Dans ces conditions, il ne peut être considéré que son honorabilité peut être déniée avec certitude ; il n'a été l'objet que d'une seule procédure, qui a été initiée en raison d'une infraction commise à ses dépens et à ceux de son employée. Ce comportement contraire à la législation apparait isolé, l'intéressé n'ayant jamais rencontré de problèmes avec les autorités depuis son arrivée en Suisse il y a près de quinze ans.

8. Au vu de ce qui précède, le recours sera admis. La décision attaquée sera annulée et la cause retournée au commissaire de police afin qu'il délivre le CBVM sollicité.

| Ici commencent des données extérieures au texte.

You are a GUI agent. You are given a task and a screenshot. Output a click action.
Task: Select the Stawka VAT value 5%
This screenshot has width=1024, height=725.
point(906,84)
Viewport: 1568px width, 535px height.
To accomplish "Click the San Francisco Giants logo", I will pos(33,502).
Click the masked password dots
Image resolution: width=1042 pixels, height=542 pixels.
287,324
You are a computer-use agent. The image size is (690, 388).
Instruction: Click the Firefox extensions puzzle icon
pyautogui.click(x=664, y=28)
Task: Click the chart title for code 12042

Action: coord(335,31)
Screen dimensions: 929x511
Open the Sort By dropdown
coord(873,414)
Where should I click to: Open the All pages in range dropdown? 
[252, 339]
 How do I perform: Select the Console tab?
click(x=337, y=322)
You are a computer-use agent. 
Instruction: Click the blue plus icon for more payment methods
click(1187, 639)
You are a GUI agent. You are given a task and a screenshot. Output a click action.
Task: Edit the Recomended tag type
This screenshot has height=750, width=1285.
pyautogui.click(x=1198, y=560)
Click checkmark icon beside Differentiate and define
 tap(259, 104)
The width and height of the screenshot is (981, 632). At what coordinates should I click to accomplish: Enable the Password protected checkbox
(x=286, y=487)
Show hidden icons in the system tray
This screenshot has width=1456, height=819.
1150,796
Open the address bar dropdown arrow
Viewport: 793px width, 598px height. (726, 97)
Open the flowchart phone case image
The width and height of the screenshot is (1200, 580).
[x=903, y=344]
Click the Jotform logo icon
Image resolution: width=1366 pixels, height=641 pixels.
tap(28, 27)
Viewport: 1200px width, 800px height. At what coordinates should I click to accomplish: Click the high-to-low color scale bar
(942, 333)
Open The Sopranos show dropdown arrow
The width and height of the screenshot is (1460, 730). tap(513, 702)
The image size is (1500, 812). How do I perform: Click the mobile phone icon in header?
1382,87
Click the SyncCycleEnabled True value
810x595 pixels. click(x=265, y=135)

Aucun émolument ne sera perçu et une indemnité de CHF 750.- sera allouée au recourant qui obtient gain de cause (art. 87 LPA).

 

* * * * *

 

PAR CES MOTIFS
LA CHAMBRE ADMINISTRATIVE

à la forme :

déclare recevable le recours interjeté le 4 mars 2020 par Monsieur A______ contre la décision du commissaire de police du 29 janvier 2020 ;

au fond :

l'admet ;

annule la décision du commissaire de police du 29 janvier 2020 ;

retourne la cause au commissaire de police pour qu'il délivre le certificat de bonne vie et moeurs sollicité par Monsieur A______ ;

dit qu'il n'est pas perçu d'émolument ;

alloue une indemnité de CHF 750.- à Monsieur A______, à la charge de l'État de Genève ;

dit que, conformément aux art. 82 ss de la loi fédérale sur le Tribunal fédéral du 17 juin 2005 (LTF - RS 173.110), le présent arrêt peut être porté dans les trente jours qui suivent sa notification par-devant le Tribunal fédéral, par la voie du recours en matière de droit public ; le mémoire de recours doit indiquer les conclusions, motifs et moyens de preuve et porter la signature du recourant ou de son mandataire ; il doit être adressé au Tribunal fédéral, 1000 Lausanne 14, par voie postale ou par voie électronique aux conditions de l'art. 42 LTF. Le présent arrêt et les pièces en possession du recourant, invoquées comme moyens de preuve, doivent être joints à l'envoi ;

communique le présent arrêt à Me Cédric Berger, avocat du recourant, ainsi qu'au commissaire de police.

Siégeant : Mme Payot Zen-Ruffinen, présidente, Mme Cuendet, M. Mascotto, juges.

Au nom de la chambre administrative :

la greffière :

 

 

C. Marinheiro

 

 

la présidente siégeant :

 

 

F. Payot Zen-Ruffinen

 

Copie conforme de cet arrêt a été communiquée aux parties.